Pada awal Januari 2025, Kementerian Koordinator (Kemenko) Bidang Pangan Republik Indonesia, mengadakan zoom meeting tentang konsultasi publik tentang penyusunan dokumen Kajian lingkungan Hidup Strategis (KLHS) pembangunan Perkebunan Tebu dan Jagung terpadu di kabupaten Mappi.
Terungkap dalam pertemuan daring ini rekomendasi Kepala Dinas Penanaman Modal dan Pelayanan Terpadu Satu Pintu (PMPTSP) provinsi Papua Selatan, untuk persetujuan pelepasan kawasan hutan guna proyek perkebunan tebu dan jagung terpadu pada Agustus 2024.
Diketahui pula, adanya Surat Menteri Perdagangan kepada Menko Bidang Perekonomian untuk mendukung proyek terpadu ini menjadi Proyek Strategis Nasional (PSN), yang ditindaklanjuti Kemenko Bidang Pangan pembahasan penyusunan KLHS.
Proses kebijakan proyek PSN Mappi melibatkan Pemerintah Pusat dan Pemerintah Daerah (Pemda) serta didukung perusahaan Investor.
Terdapat sejumlah perusahaan yang rencana akan menanamkan modalnya, untuk pembangunan tebu dan jagung yang terintegrasi dengan pengolahan gula dan bioethanol.
Diantaranya PT Sima Sorong Bio Energy, PT Citra Palma Sejahtera, PT Global Papua Lestari, dan PT Borneo Subur Perkasa, dengan keseluruhan total area of interest seluas lahan 220.827,92 hektar berlokasi pada lima distrik di kabupaten Mappi dan satu distrik di kabupaten Boven Digoel, dengan total investasi Rp. 42,8 triliun.
Deputi Bidang Koordinasi Keterjangkauan dan Keamanan Pangan Menko Bidang Pangan dalam paparannya, menyampaikan proyek ini merupakan bagian dari 17 Program Prioritas Presiden dari RPJMN 2025 – 2029.
Utamanya mendukung program 15, yakni melanjutkan hilirisasi dan industrialisasi berbasiskan sumber daya alam, termasuk sumber daya maritim untuk membuka lapangan kerja yang seluas-luasnya dalam mewujudkan keadilan ekonomi.

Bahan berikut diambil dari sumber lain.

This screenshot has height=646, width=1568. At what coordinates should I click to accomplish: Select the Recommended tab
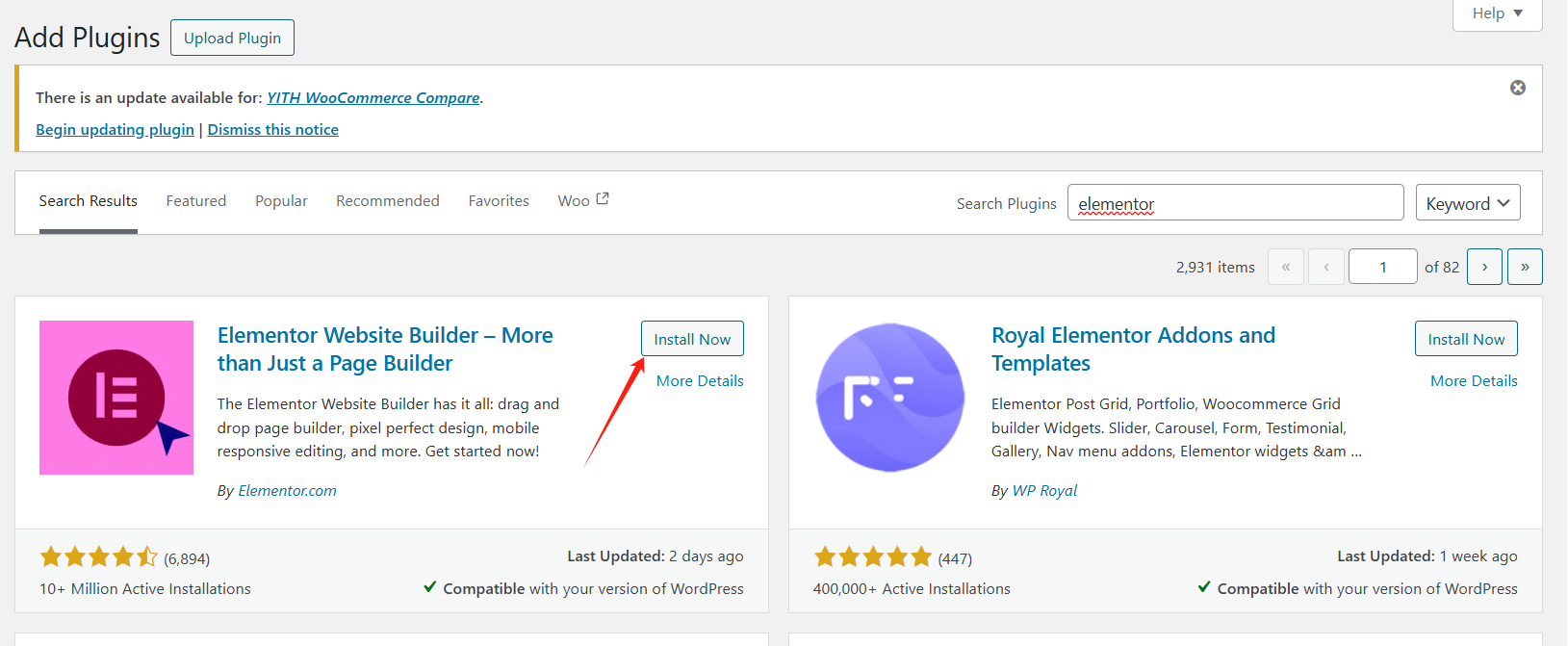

Proyek ambisius ini masih terkait dengan kepentingan memenuhi target bauran energi terbarukan 70 persen pada 2045 dengan bioenergy.
Diperkirakan, proyek ini berdampak pada pengrusakan habitat dan ekosistem. Terjadi deforestasi dan degradasi forest.
Padahal, kabupaten Mappi dikenal sebagai Negeri Sejuta Rawa yang memiliki ekosistem lahan gambut terluas di Tanah Papua seluas 479.848 hektar.
Pada areal proyek PSN Mappi, diperkirakan berada di lahan gambut seluas 202.827,21 hektar, atau lebih dari 40 persen kawasan lahan gambut di kabupaten Mappi.
Kabupaten Mappi dan Merauke menjadi sasaran program pemerintah, untuk restorasi lahan gambut yang diharapkan dapat berkontribusi pada aksi iklim. Namun, proyek PSN Mappi ini dapat mengubur impian masyarakat bumi.
Siapa perusahaan penerima manfaat yang diuntungkan dari PSN Mappi ini? Pertanyaan ini penting untuk menunjukkan kepentingan dan keadilan ekonomi.
Dari hasil penelusuran Yayasan Pusaka Bentala Rakyat (PUSAKA) terhadap profil kepemilikan dan pengurus dari empat perusahaan tersenut dapat disimpulkan penerima manfaat akhir adalah keluarga Fangiono, yang dikepalai Martias Fangiono.
Keempat perusahaan ini berhubungan dengan Silvia Caroline, isteri kedua dari Martias Fangiono.
Brief Paper Forest Peoples Programme (2021) mengungkap, keberadaan bisnis Martias Fangiono sebagai pemain utama di industri pembalakan kayu (PT Surya Dumai Industri) dan industri minyak kelapa sawit melalui PT Fangiono Agro Plantation (FAP) Agri dan First Resources group.
Perusahaan First Resources dikendalikan Ciliandra Fangiono dan Wirastuty Fangiono. Martias dan Silvia juga membentuk grup perusahaan kelapa sawit PT Ciliandry Anky Abadi (CAA) grup, yang digerakkan oleh Wiras Anky Fangiono dan Ciliandry Fangiono.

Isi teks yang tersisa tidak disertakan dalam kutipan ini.